Here, two planetary gears are connected to a common carrier of satellites. At the 1st stage, the satellite carrier uses the sun (this time - large sun) gear as the crown gear. Thus, the 1st part consists of a small sun gear - a small sun, a carrier of satellites and a crown - a large solar transmission. The input torque passes through the small sun, and the crown gear (large sun) is held by the brake band, but the output becomes the carrier of the satellites. At the 2nd stage, the satellite carrier is the entrance to the 2nd planetary gear, and the large sun gear, which is at rest, no longer serves as a crown, but as the sun, the ring gear is the exit.
Most automatic transmissions here have a ratio of 1: 1, for which you just need to block two of the three parts of the planetary gear. However, this can be achieved and easier - you just need to slow down both sun gears with the help of a torque converter. If both "suns" rotate in one direction, then the satellites, of course, are blocked, since they can only rotate in opposite directions.

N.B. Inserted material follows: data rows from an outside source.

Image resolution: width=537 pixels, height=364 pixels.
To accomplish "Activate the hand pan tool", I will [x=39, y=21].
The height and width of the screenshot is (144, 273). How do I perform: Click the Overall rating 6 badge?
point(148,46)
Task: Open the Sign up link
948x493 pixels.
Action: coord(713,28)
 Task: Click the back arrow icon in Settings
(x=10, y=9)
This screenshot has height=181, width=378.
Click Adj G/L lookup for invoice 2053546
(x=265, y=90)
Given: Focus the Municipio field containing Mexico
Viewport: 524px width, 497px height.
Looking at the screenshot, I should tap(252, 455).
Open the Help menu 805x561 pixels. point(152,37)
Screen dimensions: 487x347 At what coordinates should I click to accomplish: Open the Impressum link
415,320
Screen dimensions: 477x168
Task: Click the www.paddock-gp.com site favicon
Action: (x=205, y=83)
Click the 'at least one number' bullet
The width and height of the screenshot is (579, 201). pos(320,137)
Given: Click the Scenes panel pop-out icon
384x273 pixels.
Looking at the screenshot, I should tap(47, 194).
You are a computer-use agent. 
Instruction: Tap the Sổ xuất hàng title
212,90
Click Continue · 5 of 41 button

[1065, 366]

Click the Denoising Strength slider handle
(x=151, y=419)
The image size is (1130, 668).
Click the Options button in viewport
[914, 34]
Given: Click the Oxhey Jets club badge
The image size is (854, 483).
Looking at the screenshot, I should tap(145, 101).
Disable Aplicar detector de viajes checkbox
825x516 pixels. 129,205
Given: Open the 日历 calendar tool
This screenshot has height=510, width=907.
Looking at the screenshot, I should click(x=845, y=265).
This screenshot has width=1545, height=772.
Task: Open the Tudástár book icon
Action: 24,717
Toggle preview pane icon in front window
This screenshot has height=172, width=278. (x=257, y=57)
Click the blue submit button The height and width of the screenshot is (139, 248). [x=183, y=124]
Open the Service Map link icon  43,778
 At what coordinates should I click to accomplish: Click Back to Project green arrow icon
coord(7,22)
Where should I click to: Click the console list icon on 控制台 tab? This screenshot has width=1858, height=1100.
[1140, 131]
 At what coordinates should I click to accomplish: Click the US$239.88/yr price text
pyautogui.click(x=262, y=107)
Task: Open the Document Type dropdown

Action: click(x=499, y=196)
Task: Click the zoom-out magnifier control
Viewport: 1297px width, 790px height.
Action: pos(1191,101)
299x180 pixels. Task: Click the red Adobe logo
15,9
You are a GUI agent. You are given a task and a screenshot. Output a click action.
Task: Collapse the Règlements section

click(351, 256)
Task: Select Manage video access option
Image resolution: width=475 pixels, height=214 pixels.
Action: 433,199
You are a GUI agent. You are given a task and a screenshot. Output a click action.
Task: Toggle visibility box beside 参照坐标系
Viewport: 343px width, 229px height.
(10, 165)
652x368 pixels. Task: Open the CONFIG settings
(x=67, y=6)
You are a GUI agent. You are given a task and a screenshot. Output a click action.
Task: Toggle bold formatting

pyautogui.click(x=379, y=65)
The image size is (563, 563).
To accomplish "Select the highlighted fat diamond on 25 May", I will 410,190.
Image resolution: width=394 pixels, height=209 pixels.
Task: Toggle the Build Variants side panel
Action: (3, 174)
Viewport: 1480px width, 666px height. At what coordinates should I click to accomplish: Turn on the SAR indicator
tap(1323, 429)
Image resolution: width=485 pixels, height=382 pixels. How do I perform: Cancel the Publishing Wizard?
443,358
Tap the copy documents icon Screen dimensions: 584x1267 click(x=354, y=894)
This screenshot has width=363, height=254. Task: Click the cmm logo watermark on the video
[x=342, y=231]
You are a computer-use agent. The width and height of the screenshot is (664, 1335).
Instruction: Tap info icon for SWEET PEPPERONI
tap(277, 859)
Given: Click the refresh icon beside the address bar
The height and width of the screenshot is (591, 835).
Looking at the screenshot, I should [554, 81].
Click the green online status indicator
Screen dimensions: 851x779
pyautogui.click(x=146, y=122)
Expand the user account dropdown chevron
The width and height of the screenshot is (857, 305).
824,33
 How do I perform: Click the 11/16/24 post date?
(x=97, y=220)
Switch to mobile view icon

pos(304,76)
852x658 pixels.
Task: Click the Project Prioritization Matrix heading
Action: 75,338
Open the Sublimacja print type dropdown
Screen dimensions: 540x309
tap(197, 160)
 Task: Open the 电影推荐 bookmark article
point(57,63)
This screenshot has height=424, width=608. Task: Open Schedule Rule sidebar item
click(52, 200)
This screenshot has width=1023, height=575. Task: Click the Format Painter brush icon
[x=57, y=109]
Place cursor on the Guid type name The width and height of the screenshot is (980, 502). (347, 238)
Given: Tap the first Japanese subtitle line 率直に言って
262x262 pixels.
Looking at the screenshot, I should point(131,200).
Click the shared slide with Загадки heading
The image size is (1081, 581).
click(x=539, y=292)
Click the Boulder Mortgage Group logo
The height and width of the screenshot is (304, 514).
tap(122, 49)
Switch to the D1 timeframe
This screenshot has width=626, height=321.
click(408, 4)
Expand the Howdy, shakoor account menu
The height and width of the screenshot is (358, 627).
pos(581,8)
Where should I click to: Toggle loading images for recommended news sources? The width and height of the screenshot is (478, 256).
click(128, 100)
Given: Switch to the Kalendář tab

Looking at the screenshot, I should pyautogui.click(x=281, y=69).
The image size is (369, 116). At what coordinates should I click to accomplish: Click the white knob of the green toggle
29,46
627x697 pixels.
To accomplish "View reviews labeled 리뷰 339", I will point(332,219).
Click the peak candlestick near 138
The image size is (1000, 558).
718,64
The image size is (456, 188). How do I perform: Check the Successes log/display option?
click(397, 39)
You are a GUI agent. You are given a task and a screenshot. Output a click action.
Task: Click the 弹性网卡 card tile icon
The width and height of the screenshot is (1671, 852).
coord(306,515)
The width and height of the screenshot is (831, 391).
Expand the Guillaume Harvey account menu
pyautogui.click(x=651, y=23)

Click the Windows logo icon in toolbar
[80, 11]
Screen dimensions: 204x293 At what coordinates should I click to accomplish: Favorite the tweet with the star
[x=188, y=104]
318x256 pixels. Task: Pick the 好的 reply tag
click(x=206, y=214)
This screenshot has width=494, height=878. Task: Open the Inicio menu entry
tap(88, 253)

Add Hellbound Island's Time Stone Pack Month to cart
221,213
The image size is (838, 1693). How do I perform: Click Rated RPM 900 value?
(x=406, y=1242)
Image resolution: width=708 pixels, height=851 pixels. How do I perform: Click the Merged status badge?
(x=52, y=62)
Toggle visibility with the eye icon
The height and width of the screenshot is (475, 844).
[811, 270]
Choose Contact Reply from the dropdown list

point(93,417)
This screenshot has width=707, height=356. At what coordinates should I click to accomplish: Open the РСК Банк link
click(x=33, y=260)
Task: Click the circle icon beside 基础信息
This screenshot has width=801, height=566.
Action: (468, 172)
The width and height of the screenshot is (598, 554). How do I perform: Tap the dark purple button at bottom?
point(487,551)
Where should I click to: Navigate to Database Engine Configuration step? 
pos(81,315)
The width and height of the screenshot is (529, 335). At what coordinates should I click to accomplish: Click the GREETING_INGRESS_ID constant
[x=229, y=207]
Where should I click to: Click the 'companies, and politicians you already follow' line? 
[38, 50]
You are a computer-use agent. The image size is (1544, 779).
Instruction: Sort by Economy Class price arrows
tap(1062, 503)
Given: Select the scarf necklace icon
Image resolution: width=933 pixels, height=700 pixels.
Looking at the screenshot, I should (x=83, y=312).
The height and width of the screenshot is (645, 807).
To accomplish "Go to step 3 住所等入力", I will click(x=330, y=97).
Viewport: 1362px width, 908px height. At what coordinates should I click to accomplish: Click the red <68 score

As a result, the ring gear is blocked together with the satellites, which leads to the rotation of the whole mechanism as a whole, and, thus, that gear ratio is 1: 1.
You can also find such a name as "overdrive." In this case, the output shaft rotates 1 turn in 2/3 of the input shaft rotation. It will be clearer if we express it in torque figures. When the engine is running at 2000 rpm (input speed), the output speed will in this case be 3000 rpm. This will allow your car to fly on the highway, while the engine itself will work slowly and calmly.
It is very reminiscent of the 1st gear,however, instead of a small sun gear, a large sun is driven by a GT turbine, and the small gear also rotates freely, but in the opposite direction. Brake tape reversing keeps drove satellites. It turns out that the reverse gear ratio is slightly less than the number of the 1st gear.